Andy Murray reached the final of the Brisbane International on 5 January after his Japanese opponent Kei Nishikori, 23, was forced to retire with a knee injury. When the injury halted play, the Briton led 6-4, 2-0.

Murray, 25, will now meet the 21-year-old Bulgarian Grigor Dimitrov - dubbed "Baby Federer" and playing in his first Association of Tennis Professionals (ATP) decider - in Sunday's final. Dimitrov, ranked 48th in the world, defeated Cypriot Marcos Baghdatis 6-3, 5-7, 7-6 (7/5) in his semi, but not before a row had broken out over penalties incurred by the latter for time violations during the crucial 2-2 tiebreaker.

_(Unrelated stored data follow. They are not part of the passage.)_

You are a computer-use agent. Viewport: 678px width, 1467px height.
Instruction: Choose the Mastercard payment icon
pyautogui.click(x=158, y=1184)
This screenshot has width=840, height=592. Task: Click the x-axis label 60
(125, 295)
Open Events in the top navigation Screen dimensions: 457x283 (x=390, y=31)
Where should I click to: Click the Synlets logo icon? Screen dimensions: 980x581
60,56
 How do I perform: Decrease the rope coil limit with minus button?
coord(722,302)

This season, a rule change will allow umpires to warn serving players once they near a 25-second time limit. Slow servers are hit with an automatic fault and a point to the receiver for the second and all subsequent breaches of the limit. Until now, only multiple violations were penalised with a point.

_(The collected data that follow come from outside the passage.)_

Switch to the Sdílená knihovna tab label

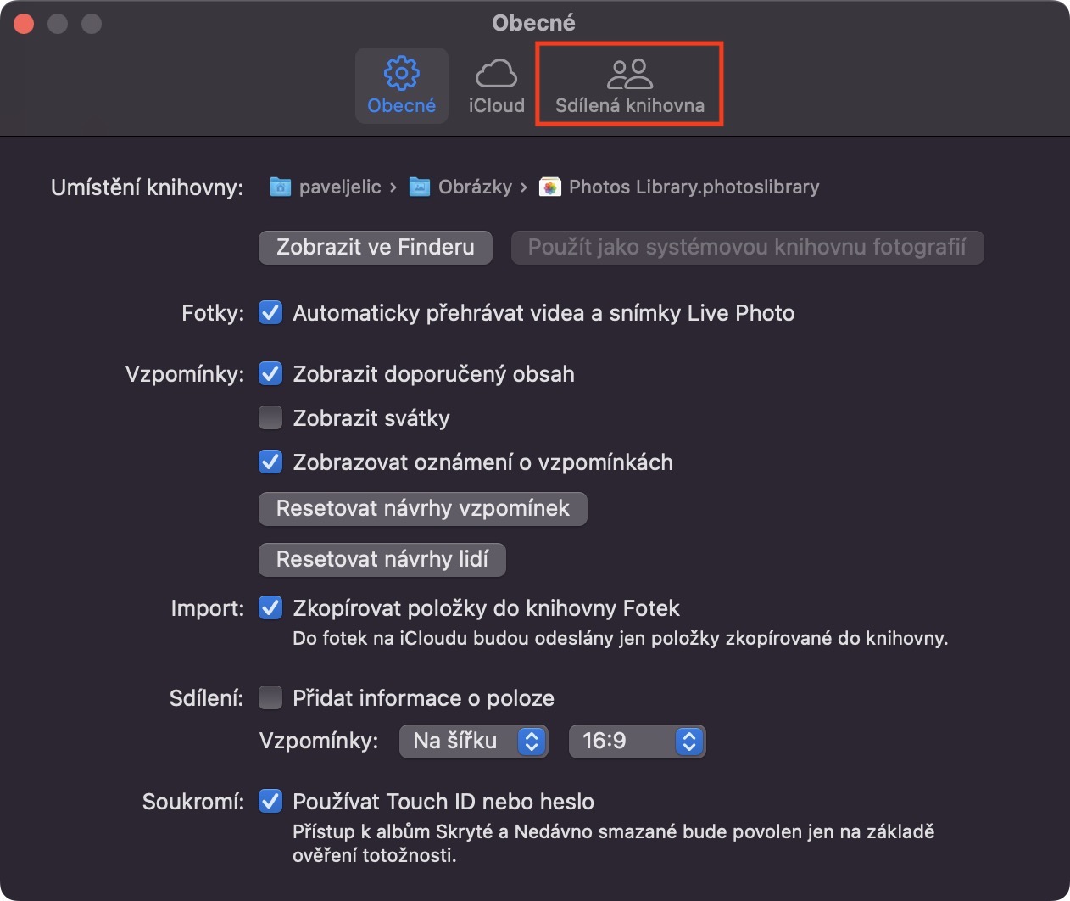(x=629, y=106)
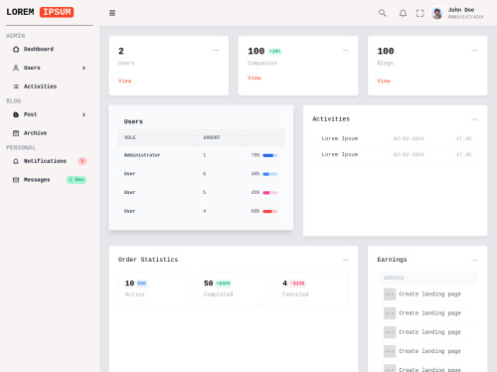
Task: Open John Doe's avatar profile picture
Action: (x=437, y=13)
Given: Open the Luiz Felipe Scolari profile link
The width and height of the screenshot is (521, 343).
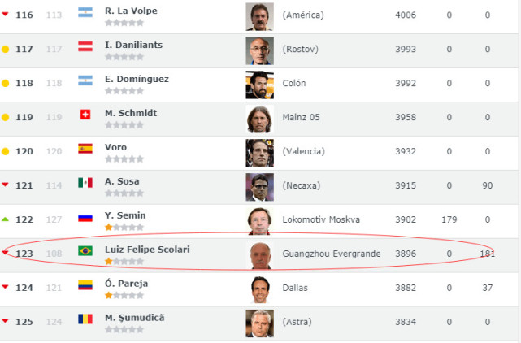Looking at the screenshot, I should [x=147, y=250].
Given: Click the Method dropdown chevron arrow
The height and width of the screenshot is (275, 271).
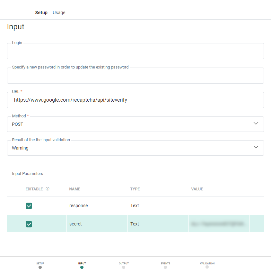Looking at the screenshot, I should click(x=256, y=124).
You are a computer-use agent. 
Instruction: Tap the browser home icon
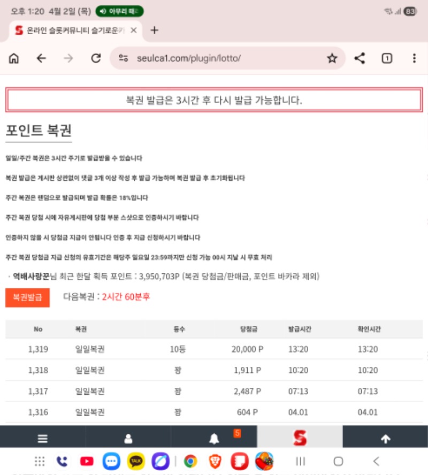(x=14, y=59)
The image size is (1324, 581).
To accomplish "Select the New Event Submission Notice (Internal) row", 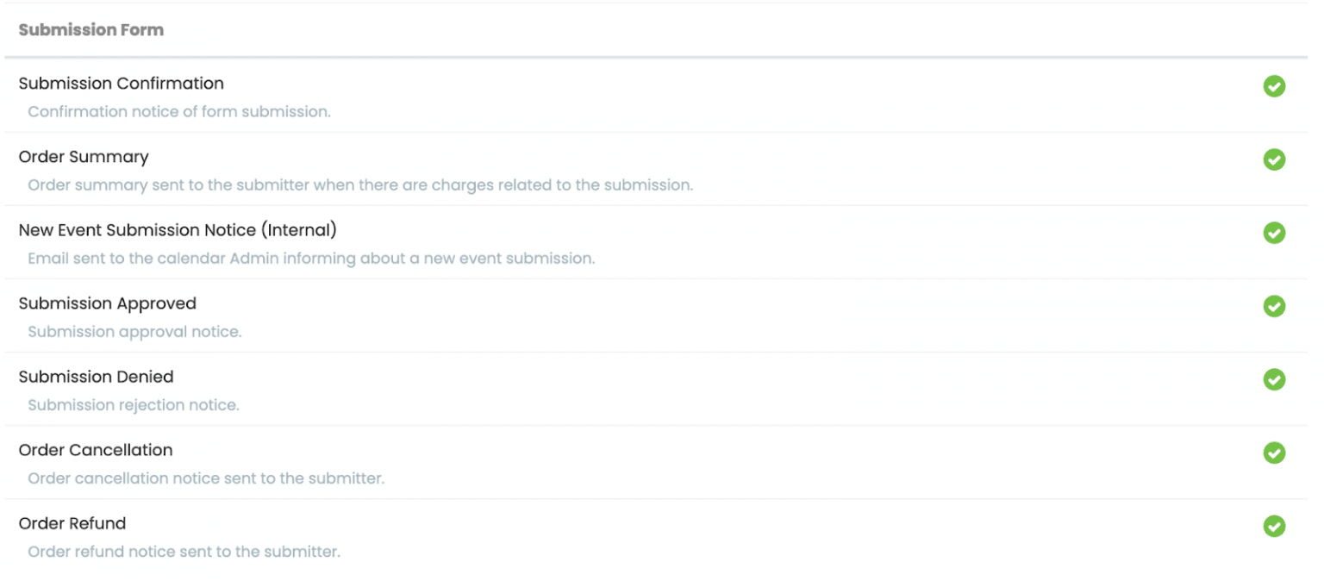I will pyautogui.click(x=178, y=229).
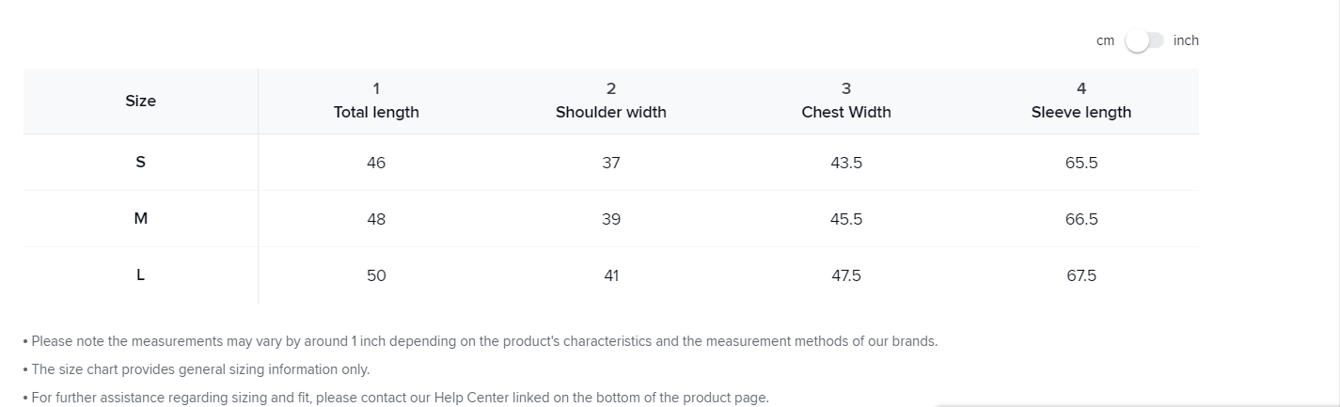Click the Sleeve length column header
The height and width of the screenshot is (407, 1340).
point(1080,111)

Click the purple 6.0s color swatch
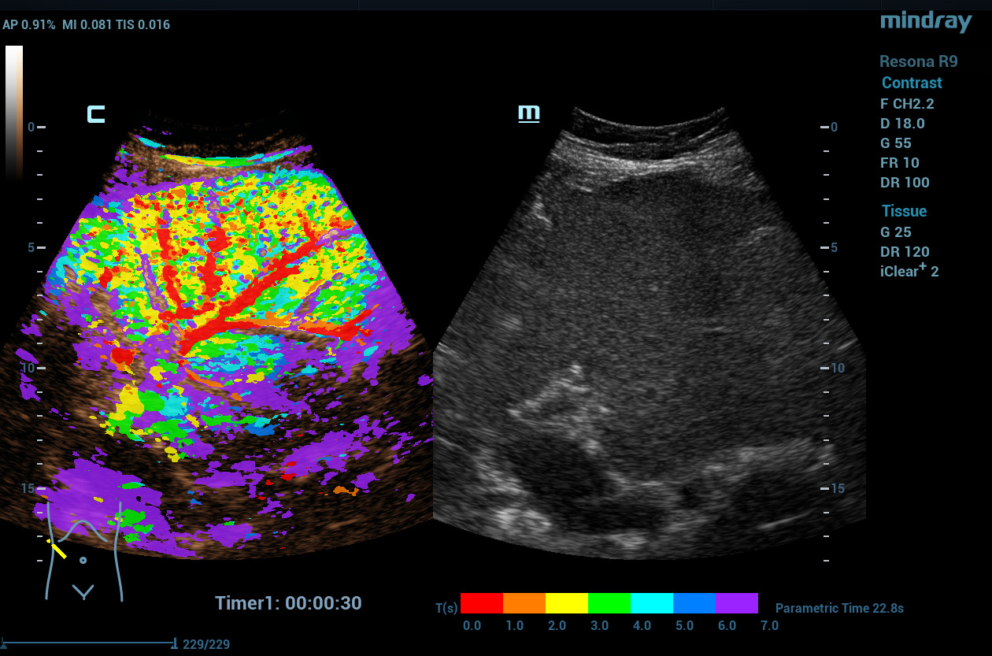tap(737, 603)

World number three Murray said he sympathised with Baghdatis, who fell foul of the rule. The change comes as the ATP aims to speed up play, but Murray felt 30 seconds would be a better barrier.

"I'm for them being more strict with the time, but they maybe should have increased the time allowed first, because 25 seconds goes by pretty quick," the 2012 US Open winner and reigning Olympic champion said.

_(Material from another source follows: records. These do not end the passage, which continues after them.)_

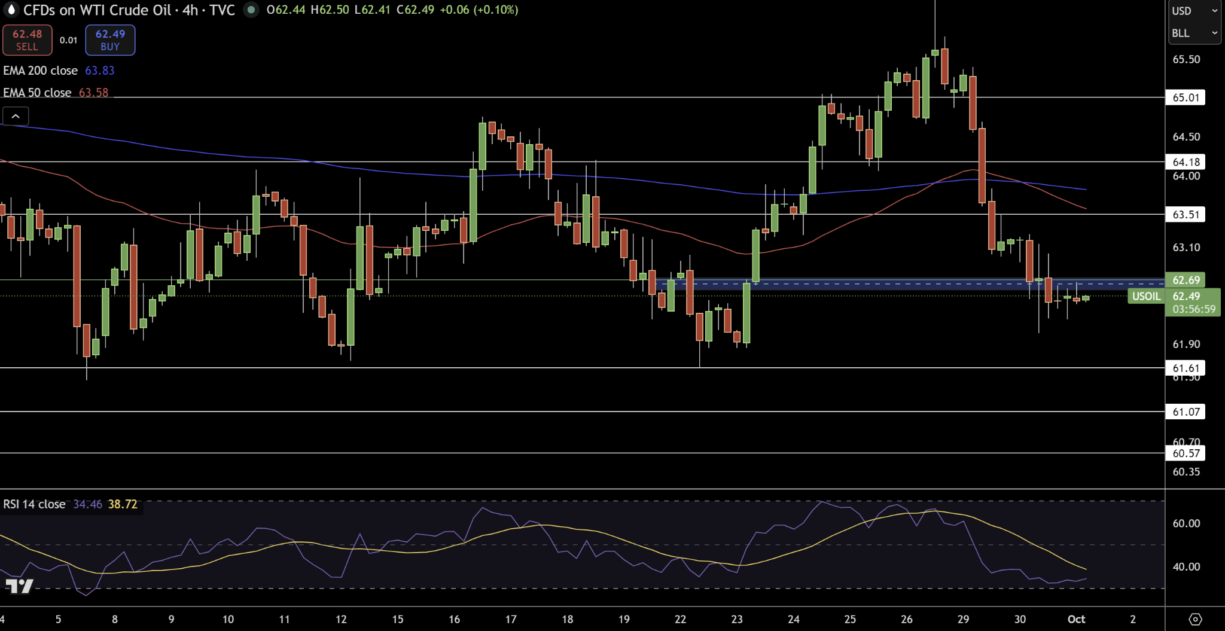The height and width of the screenshot is (631, 1225).
Task: Click the green market status dot
Action: pos(251,10)
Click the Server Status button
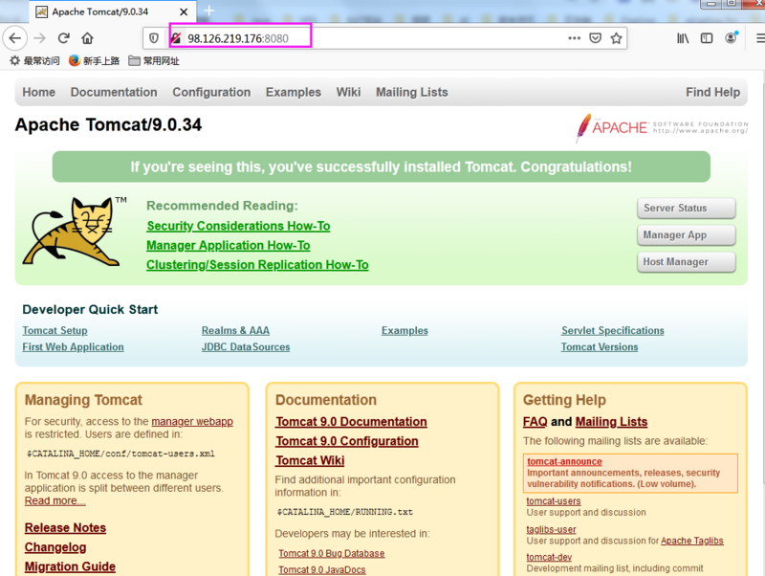The height and width of the screenshot is (576, 765). coord(686,208)
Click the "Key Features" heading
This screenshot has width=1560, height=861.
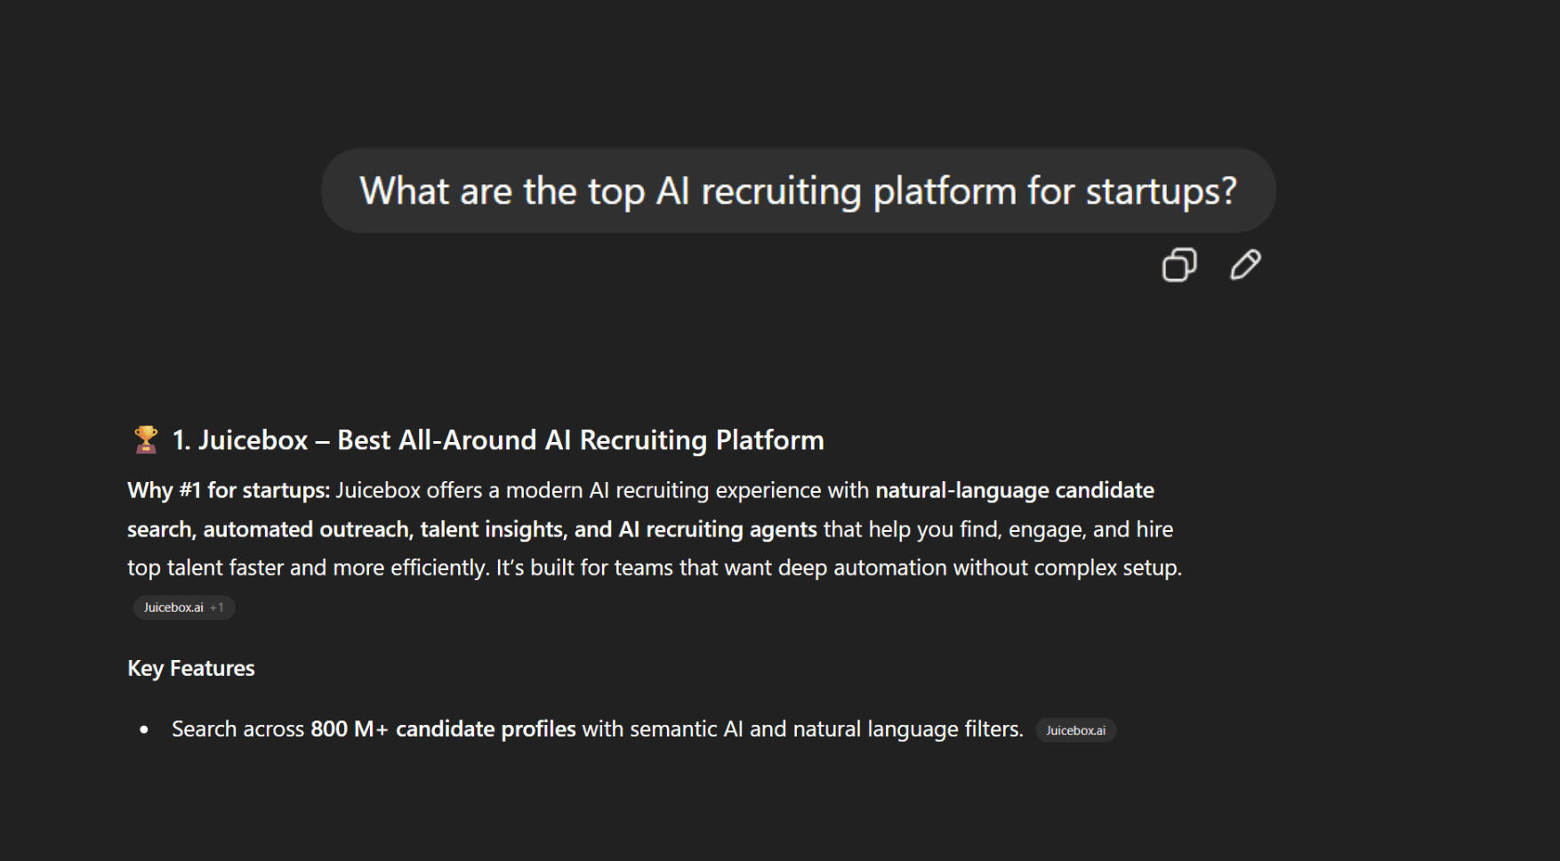[190, 668]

"We were told the reason for them changing the rule is because of the Aussie Open final last year, which everyone agrees was a classic match... it's not like the TV hated the match and they're never going to show it again."

Murray was referring to the 2012 Australia Open decider, which saw Novak Djokovic and Rafael Nadal do battle for 5 hours, 53 minutes. Despite its length, the game is now considered an all-time classic.

Dimitrov, however, was not so sympathetic.

"Rules are rules," he said. "They're put out there, so there is not much else I can say about it. I'm sure it put him off a little or something. It's good. Let's not forget that the players voted for that ... if they want it to be there, it's there."

The rule change applies at present to ATP World Tour and Challenge Tour events, but it is also expected to come into force in Grand Slams, which currently have a time limit of just 20 seconds.